En cette veille de nouvelle année, petit retour en arrière avec une sélection d’histoires avec un petit h autour de l’histoire avec un grand H…
On commence avec le premier volet d’Hitler est mort !, un récit de Jean-Christophe Brisard mis en images par Alberto Pagliaro revenant sur l’un des plus grands mystères du vingtième siècle : le suicide du Führer. Depuis plus de 70 ans, les théories du complot se suivent et se ressemblent. Est-il vraiment mort en 1945 ? A-t-il fui en Amérique du Sud ? Jean-Christophe Brisard, écrivain, journaliste et réalisateur de documentaires, a sérieusement enquêté sur l’affaire, touché du bout des doigts des restes d’Hitler, sorti un livre aux éditions Fayard avant d’en offrir aujourd’hui une adaptation en BD dans laquelle on découvre la guerre entre deux services soviétiques, le NKVD d’un côté et le Smerch de l’autre, pour récupérer et conserver le cadavre du Führer. Un récit parfaitement documenté et raconté qui peut mettre un terme à tous ces doutes savamment entretenus par certains… (Hitler est mort!, de Brisard et Pagliaro. Glénat. 14,95€)

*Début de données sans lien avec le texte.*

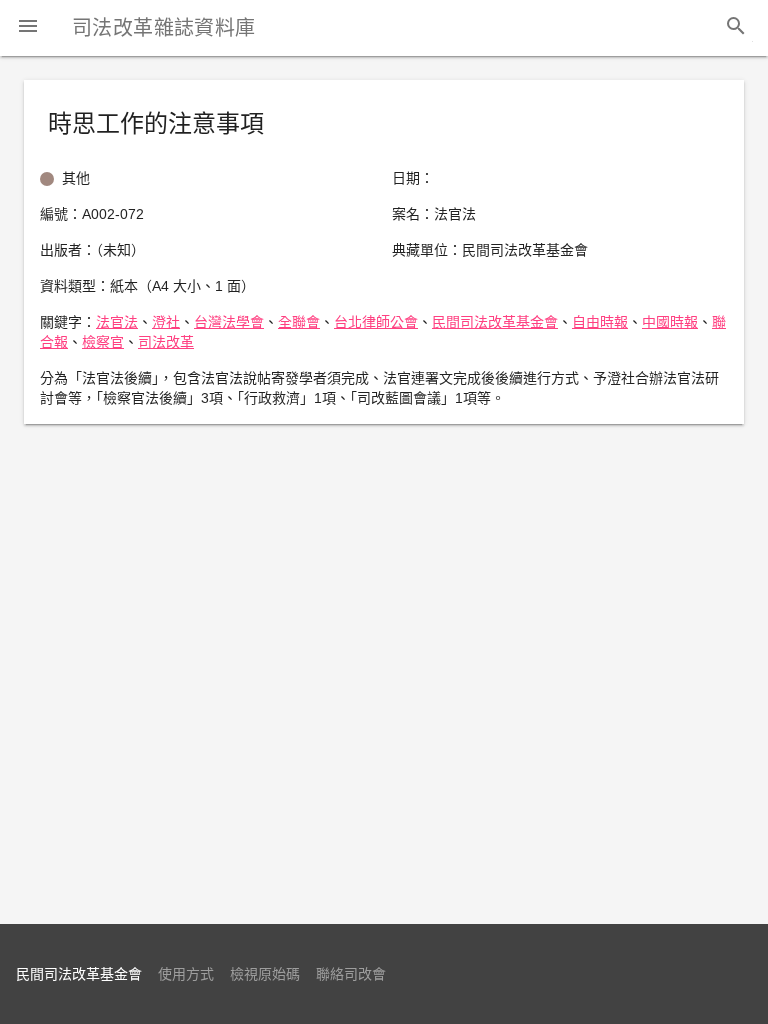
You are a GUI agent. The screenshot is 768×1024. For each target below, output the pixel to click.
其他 (76, 178)
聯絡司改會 (351, 974)
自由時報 (600, 322)
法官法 (117, 322)
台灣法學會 (229, 322)
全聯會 (299, 322)
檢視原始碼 (265, 974)
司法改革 (166, 342)
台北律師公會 (376, 322)
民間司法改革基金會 (495, 322)
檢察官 (103, 342)
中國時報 (670, 322)
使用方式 (186, 974)
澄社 (166, 322)
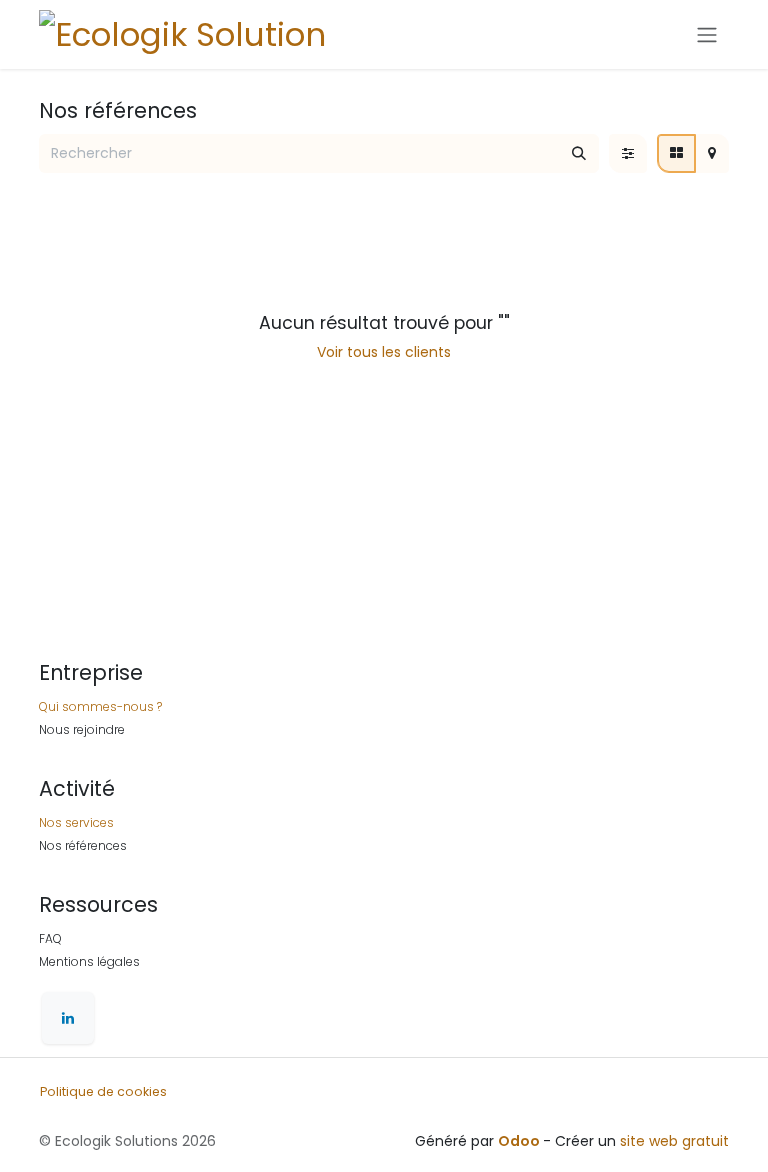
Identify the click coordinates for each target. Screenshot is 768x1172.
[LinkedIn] (68, 1018)
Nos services (76, 822)
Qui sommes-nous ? (100, 706)
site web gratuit (674, 1141)
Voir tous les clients (384, 352)
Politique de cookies (103, 1091)
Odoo (520, 1141)
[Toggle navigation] (707, 34)
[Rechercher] (579, 153)
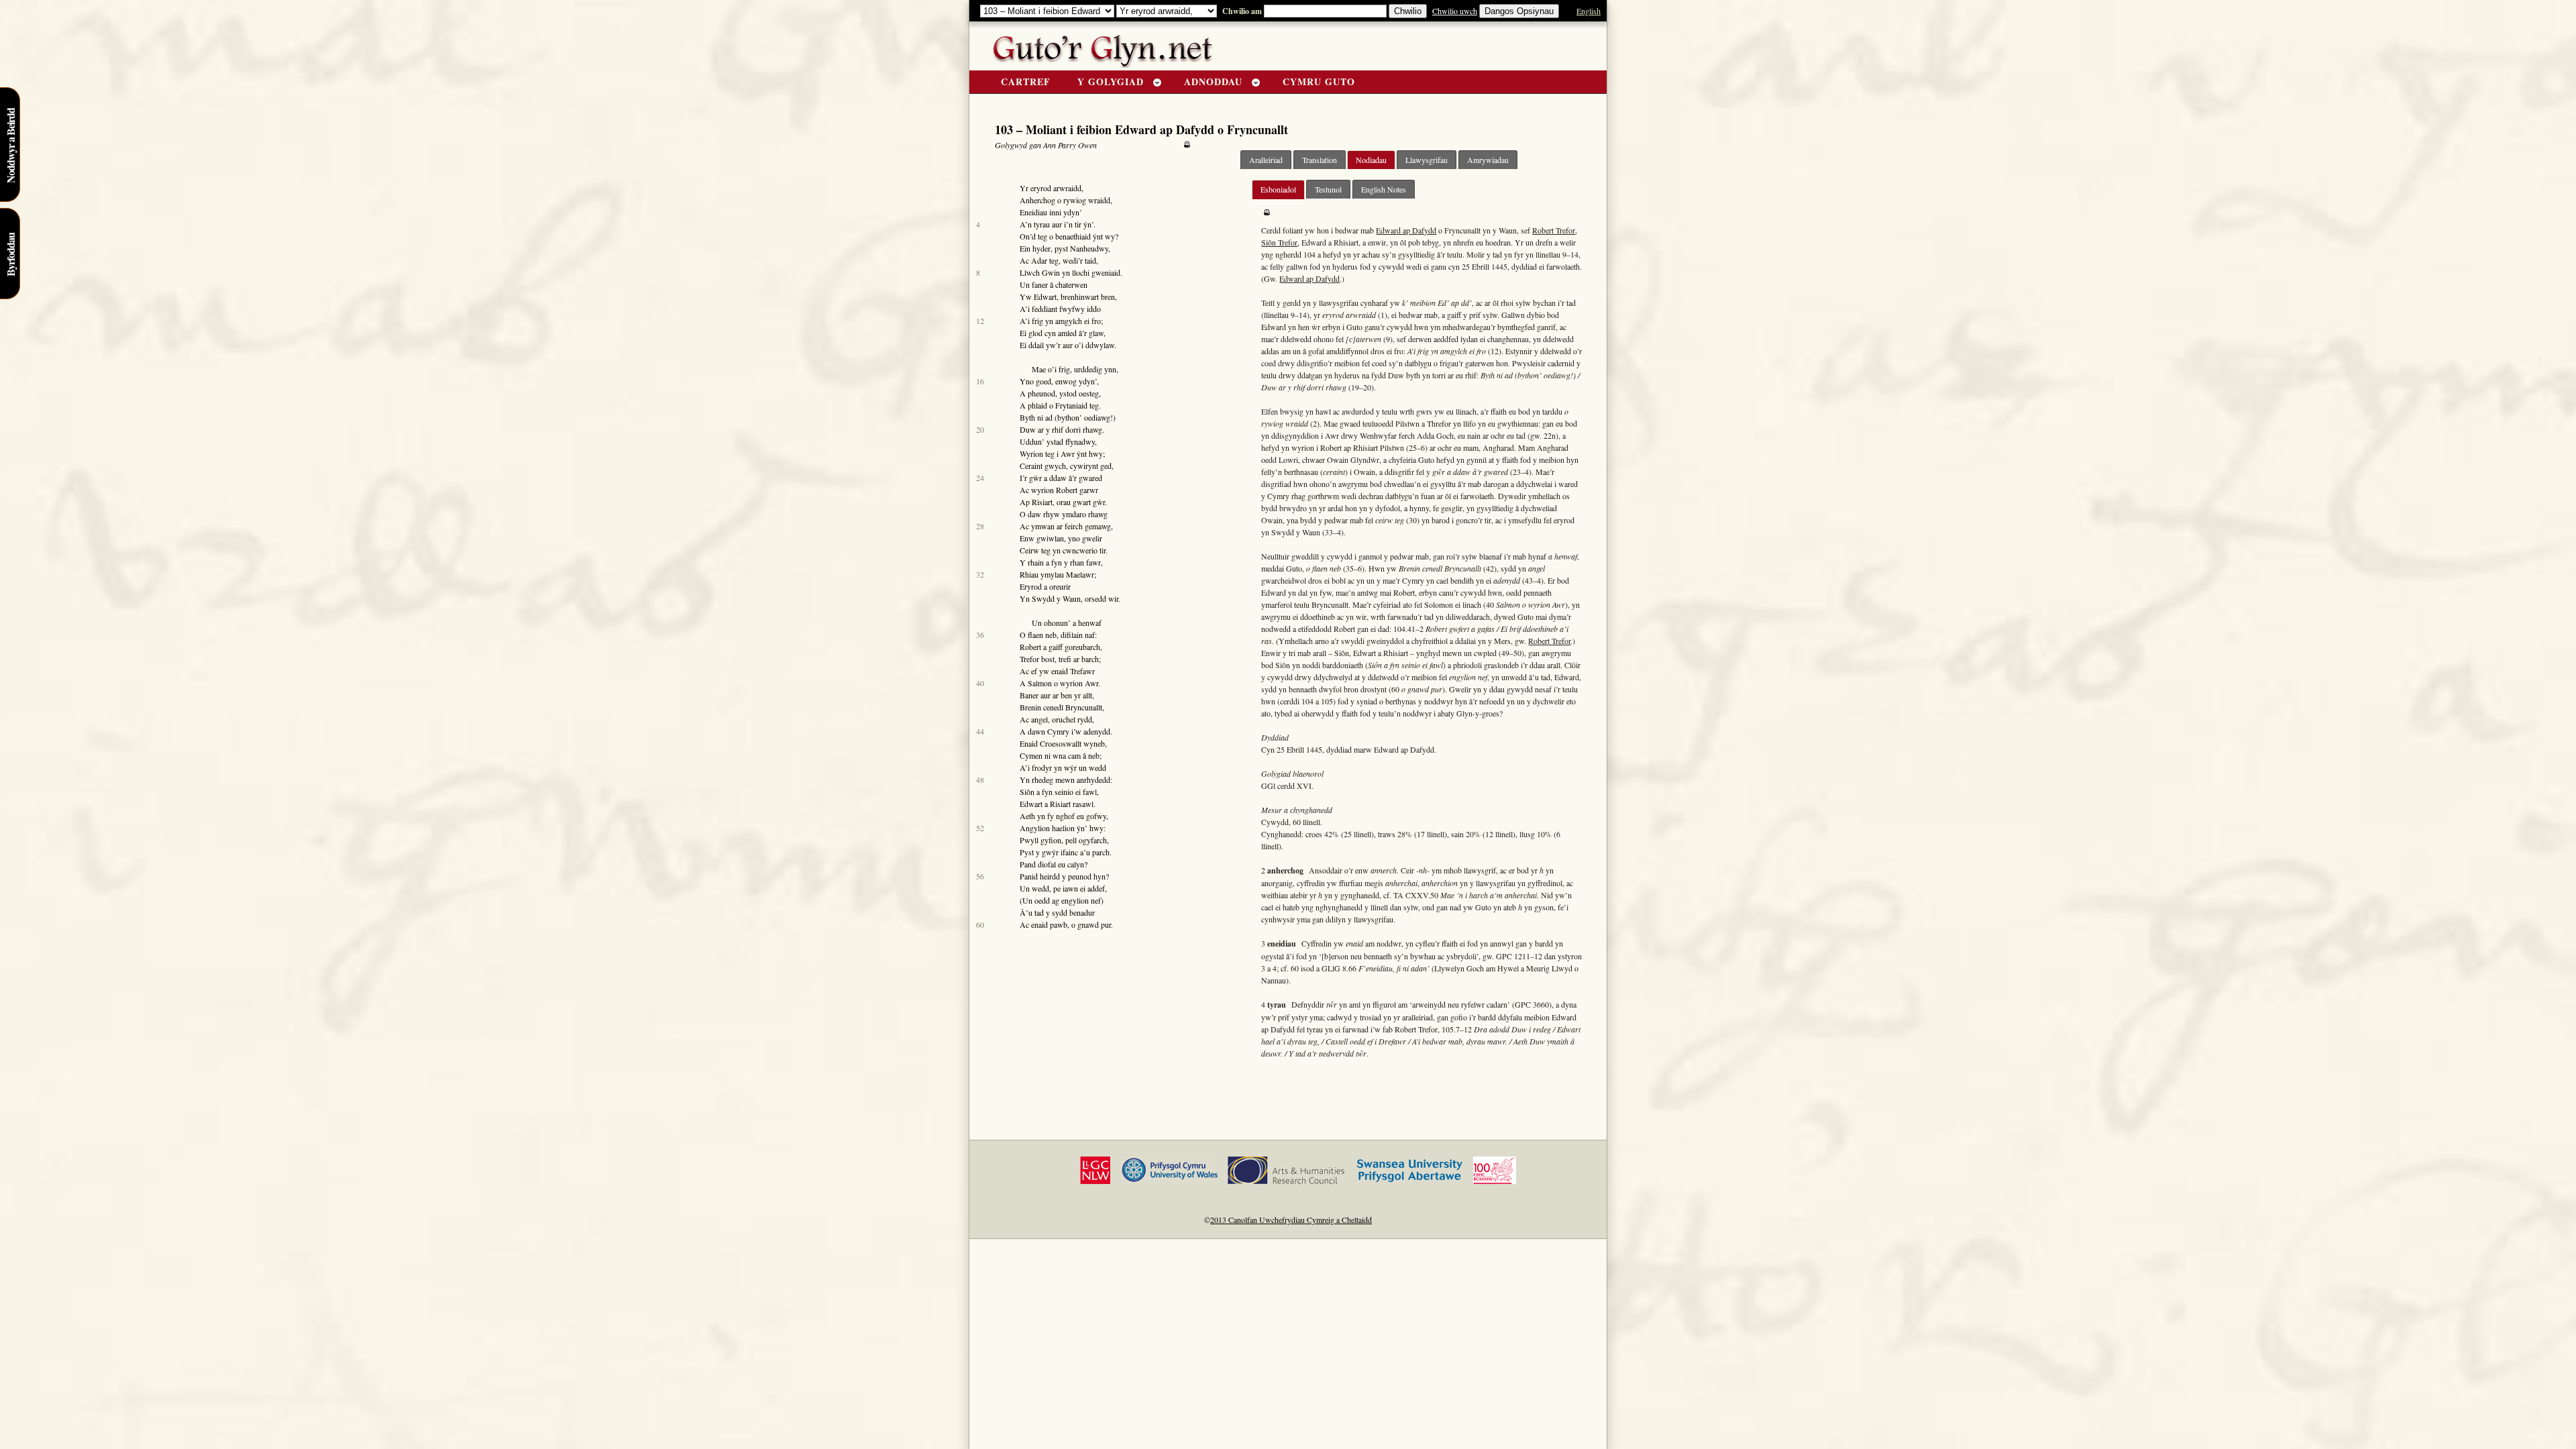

Si Hitler est bel et bien mort en 1945, il aurait pu l’être quelques années auparavant pour le plus grand bien de l’humanité, en 1938 précisément lorsque le Suisse Maurice Bavaud tenta de l’assassiner à l’occasion d’une marche commémorative à Munich. Il n’y parvint pas, tenta sa chance de nouveau dans les jours qui suivirent, sans succès, avant de se faire arrêter, cuisiner par la Gestapo, guillotiner le 14 mai 1941. Il faudra presque 20 ans à sa famille pour réhabiliter sa mémoire et en faire un héros. C’est cette histoire incroyable mais vraie que raconte La Part de l’ombre à travers l’action d’un autre personnage, fictif celui-ci, Guntram Muller, journaliste pour le quotidien Berliner Zeitung, bien décidé à faire oublier son passé dans l’Abwehr, service de renseignement de l’état-major allemand. Un graphisme élégant, une histoire rondement menée. 2 tomes prévus. (La part de l’ombre, de Perna et Ruizge. Glénat. 14,50€)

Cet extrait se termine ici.